En résolvant ces équations, on obtient une formulation de la vitesse en surface, qui nous permet de définir l'épaisseur d'Ekman telle que : \[ D_E= \sqrt{ \frac {2 A_z}{f}}\]

Au dela de $\pi$ fois cette épaisseur, on considère que les vents n'ont plus d'influence sur les courants.

Pour la température 

\[ K_{T,z} \frac {\delta T}{\delta z}|_{z=\eta} = \frac {Q}{\rho_0 C_p}\]  avec Q le flux de chaleur de l'océan vers l'atmosphère en W.m-2 et Cp la capacité calorifique en J.kg-1.

Pour la salinité 

\[ K_{S,z} \frac {\delta S}{\delta z}|_{z=\eta}= \frac { S(E-P)}{\rho_0}\]

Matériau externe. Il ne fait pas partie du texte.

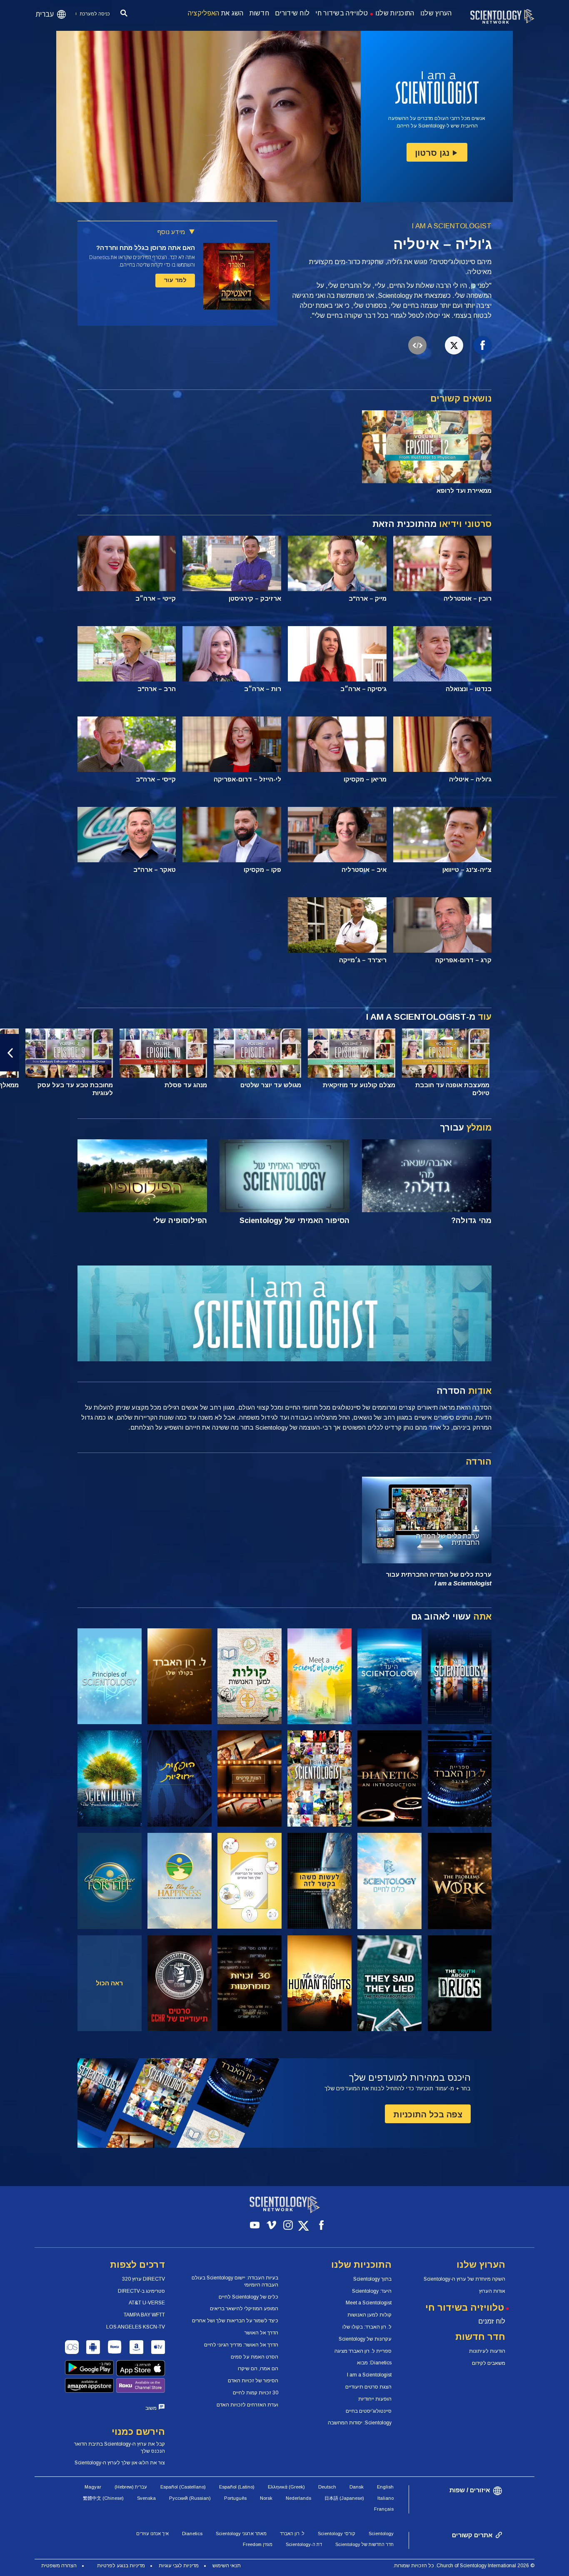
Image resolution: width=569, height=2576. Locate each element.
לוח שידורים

avec E l'évaporation et P la pluie.

 

Conditions limites en profondeur

Considérons une profondeur h. Au fond, z=-h. Ici, les conditions limites vont être dues aux frottements du fluide contre la paroi du fond.

On a les équations suivantes :

\[ A_z \frac {\delta u}{\delta z }= \frac{1}{\rho_0}\tau_{b,x} \]

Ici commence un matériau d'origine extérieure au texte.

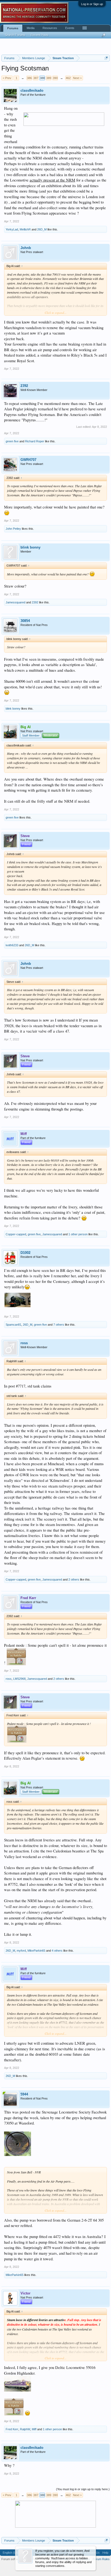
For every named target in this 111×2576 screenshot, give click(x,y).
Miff (34, 2429)
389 (48, 78)
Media (30, 28)
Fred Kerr (12, 2429)
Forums (12, 28)
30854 (25, 621)
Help (105, 2552)
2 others (73, 1579)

\[ A_z \frac {\delta v}{\delta z }= \frac{1}{\rho_0}\tau_{b,y} \]

et \[ w= -u \mathbf { \nabla H} \]

 avec la contrainte pariétale en Pa $\mathbf{\tau_{b}} = \rho_0 C_d || \mathbf {V_b}|| \mathbf {V_b} $ avec Cd le coefficient de trainée et Vb la vitesse horizontale proche de la frontière.

Nous pouvons à nouveau obtenir des formulations de la vitesse dans une couche limite.

Pour la température 

\[ K_{T,z} \frac {\delta T}{\delta z}|_{z=-h} = 0 \]

Pour la salinité

\[ K_{S,z} \frac {\delta S}{\delta z}|_{z=-h} = 0 \]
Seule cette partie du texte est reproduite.